▸ Exercise objective: Take from the material every line containing the string "Link" and copy it.

Supplied information Block Start

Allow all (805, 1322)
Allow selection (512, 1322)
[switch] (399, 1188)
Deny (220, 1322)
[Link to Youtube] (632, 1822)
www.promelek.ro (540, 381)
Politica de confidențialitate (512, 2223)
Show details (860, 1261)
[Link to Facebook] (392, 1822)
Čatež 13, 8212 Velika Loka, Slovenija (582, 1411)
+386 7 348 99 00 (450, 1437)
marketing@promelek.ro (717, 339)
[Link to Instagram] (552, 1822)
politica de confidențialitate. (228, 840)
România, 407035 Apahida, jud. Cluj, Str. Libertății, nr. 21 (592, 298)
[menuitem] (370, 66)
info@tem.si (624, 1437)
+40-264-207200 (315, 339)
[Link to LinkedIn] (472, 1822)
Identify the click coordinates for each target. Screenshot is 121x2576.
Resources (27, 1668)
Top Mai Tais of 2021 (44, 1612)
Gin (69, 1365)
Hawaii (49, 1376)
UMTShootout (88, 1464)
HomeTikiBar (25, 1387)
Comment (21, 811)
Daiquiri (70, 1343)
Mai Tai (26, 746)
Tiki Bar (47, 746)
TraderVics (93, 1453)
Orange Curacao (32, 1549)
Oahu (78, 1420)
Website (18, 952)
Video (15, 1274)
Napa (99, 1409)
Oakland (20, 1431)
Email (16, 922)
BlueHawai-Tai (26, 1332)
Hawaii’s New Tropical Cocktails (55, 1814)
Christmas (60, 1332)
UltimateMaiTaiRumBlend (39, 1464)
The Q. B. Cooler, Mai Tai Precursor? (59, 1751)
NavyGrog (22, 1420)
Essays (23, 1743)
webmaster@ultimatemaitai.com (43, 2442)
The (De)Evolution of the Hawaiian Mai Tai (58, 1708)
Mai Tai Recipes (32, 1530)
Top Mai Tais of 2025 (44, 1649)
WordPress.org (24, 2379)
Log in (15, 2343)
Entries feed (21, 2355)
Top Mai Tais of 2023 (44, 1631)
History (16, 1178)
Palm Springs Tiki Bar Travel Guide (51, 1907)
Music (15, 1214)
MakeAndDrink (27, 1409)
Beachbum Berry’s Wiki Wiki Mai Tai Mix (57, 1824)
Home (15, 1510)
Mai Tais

Supplied information Block End

▸ Task answer:
[Link to Youtube] (632, 1822)
[Link to Facebook] (392, 1822)
[Link to Instagram] (552, 1822)
[Link to LinkedIn] (472, 1822)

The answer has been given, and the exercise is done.